= WHAT THE TASK REQUIRES =
Copy out the scouting profile of T.J. White below, word for word and in full.

Treylen John (T.J.) White
6'2", 210 lbs.
Born 7/23/03 in Spartanburg, SC.
Played at Dorman High School in Roebuck, SC.
Switch hitter/ Throws right.
5th round, 2021 draft - signed for $400,000, (bought him out a commitment to Indiana)
Current Assignment - Fredericksburg (2.8 years younger than league average)

FG page -
They have him as a 40 prospect, with future value of 55 game power, 60 raw power, 50 speed and field, 40 hit tool.  They have him 19th in the Nats system.

To my knowledge, no connection to Spartanburg's most beloved product, the Marshall Tucker Band.

Perfect game profile:
Treylen "TJ" White is a 2021 OF/1B with a 6-2 210 lb. frame from Moore, SC who attends Dorman. Explosive looking frame with a strong base and wide shoulders. A primary outfielder, works the feet quickly through his approach. Has some explosive actions that should develop with maturity. The arm strength will play with a simplified crow hop as well. A switch hitter, showed huge left handed power with easy loft and a strong and accurate barrel. Right-handed is more flat and line drive oriented. Both sides are started by a balanced base and little movement to create good torque. Outstanding student.
  They rated him a 9.5 on a 10 point scale.

BA had a nice piece on him this year.  To give you a different perspective:
White was originally a righthanded batter until, at age 6, he wanted to emulate then-Braves outfielder Jason Heyward and try batting lefthanded, too. He stuck with switch-hitting for about four years and then went back to it as a teenager. Eventually, he developed into a power threat from both sides.

In his Rookie-level stint last summer, White hit .283/.356/.547. He showed 65-grade power, good baserunning skills and an average arm. He fit in nicely in a lineup that included fellow prep picks Brady House and Daylen Lile.

= PROVIDED MATERIAL =
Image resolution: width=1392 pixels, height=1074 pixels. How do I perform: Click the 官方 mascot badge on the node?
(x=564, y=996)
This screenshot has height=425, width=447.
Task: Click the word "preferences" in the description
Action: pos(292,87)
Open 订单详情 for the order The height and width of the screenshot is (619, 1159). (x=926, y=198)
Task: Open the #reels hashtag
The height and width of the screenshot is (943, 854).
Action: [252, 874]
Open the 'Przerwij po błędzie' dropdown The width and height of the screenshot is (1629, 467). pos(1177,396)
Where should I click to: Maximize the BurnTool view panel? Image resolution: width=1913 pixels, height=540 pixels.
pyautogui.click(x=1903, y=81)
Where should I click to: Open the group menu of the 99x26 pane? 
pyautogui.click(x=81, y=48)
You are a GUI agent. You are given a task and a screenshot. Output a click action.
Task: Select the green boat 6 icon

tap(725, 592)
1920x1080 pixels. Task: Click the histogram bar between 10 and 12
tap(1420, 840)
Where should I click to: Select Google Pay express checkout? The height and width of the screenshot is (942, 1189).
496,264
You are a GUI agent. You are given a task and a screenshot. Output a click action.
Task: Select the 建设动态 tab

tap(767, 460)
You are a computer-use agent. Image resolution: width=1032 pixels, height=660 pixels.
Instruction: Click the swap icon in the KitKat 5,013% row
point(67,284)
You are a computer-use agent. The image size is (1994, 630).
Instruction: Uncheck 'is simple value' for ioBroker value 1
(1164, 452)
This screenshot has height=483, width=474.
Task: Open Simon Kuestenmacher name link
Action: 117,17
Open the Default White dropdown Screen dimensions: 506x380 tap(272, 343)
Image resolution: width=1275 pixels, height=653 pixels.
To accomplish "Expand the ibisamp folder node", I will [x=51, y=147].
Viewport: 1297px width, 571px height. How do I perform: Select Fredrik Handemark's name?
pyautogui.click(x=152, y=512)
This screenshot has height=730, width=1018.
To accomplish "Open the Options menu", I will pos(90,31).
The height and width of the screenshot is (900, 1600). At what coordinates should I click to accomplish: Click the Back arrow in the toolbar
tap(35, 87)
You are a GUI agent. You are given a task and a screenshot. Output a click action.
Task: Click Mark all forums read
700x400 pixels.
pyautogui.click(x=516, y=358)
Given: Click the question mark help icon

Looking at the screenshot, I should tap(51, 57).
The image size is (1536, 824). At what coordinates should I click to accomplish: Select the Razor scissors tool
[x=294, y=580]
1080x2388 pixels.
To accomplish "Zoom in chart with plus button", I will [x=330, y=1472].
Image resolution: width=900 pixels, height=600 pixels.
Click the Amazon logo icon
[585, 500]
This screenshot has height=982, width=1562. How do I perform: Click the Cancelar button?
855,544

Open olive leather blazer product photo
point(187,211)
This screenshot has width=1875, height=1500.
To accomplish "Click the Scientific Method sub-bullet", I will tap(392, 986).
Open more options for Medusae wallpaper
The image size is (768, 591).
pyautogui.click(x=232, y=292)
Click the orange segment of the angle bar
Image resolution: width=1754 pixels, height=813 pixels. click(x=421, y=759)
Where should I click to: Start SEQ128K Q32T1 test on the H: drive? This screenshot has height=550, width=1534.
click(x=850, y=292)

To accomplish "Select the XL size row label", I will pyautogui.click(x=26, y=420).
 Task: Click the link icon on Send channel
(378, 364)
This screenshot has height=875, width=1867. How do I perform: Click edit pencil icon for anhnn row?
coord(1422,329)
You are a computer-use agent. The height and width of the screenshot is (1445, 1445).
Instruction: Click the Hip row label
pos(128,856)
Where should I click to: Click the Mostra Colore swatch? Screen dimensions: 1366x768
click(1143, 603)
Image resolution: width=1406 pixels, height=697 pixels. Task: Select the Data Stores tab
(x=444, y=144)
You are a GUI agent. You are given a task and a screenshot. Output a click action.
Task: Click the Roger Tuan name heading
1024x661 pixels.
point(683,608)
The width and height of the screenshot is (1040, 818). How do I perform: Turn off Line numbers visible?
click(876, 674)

= TASK SOLUTION =
Treylen John (T.J.) White
6'2", 210 lbs.
Born 7/23/03 in Spartanburg, SC.
Played at Dorman High School in Roebuck, SC.
Switch hitter/ Throws right.
5th round, 2021 draft - signed for $400,000, (bought him out a commitment to Indiana)
Current Assignment - Fredericksburg (2.8 years younger than league average)

FG page -
They have him as a 40 prospect, with future value of 55 game power, 60 raw power, 50 speed and field, 40 hit tool.  They have him 19th in the Nats system.

To my knowledge, no connection to Spartanburg's most beloved product, the Marshall Tucker Band.

Perfect game profile:
Treylen "TJ" White is a 2021 OF/1B with a 6-2 210 lb. frame from Moore, SC who attends Dorman. Explosive looking frame with a strong base and wide shoulders. A primary outfielder, works the feet quickly through his approach. Has some explosive actions that should develop with maturity. The arm strength will play with a simplified crow hop as well. A switch hitter, showed huge left handed power with easy loft and a strong and accurate barrel. Right-handed is more flat and line drive oriented. Both sides are started by a balanced base and little movement to create good torque. Outstanding student.
  They rated him a 9.5 on a 10 point scale.

BA had a nice piece on him this year.  To give you a different perspective:
White was originally a righthanded batter until, at age 6, he wanted to emulate then-Braves outfielder Jason Heyward and try batting lefthanded, too. He stuck with switch-hitting for about four years and then went back to it as a teenager. Eventually, he developed into a power threat from both sides.

In his Rookie-level stint last summer, White hit .283/.356/.547. He showed 65-grade power, good baserunning skills and an average arm. He fit in nicely in a lineup that included fellow prep picks Brady House and Daylen Lile.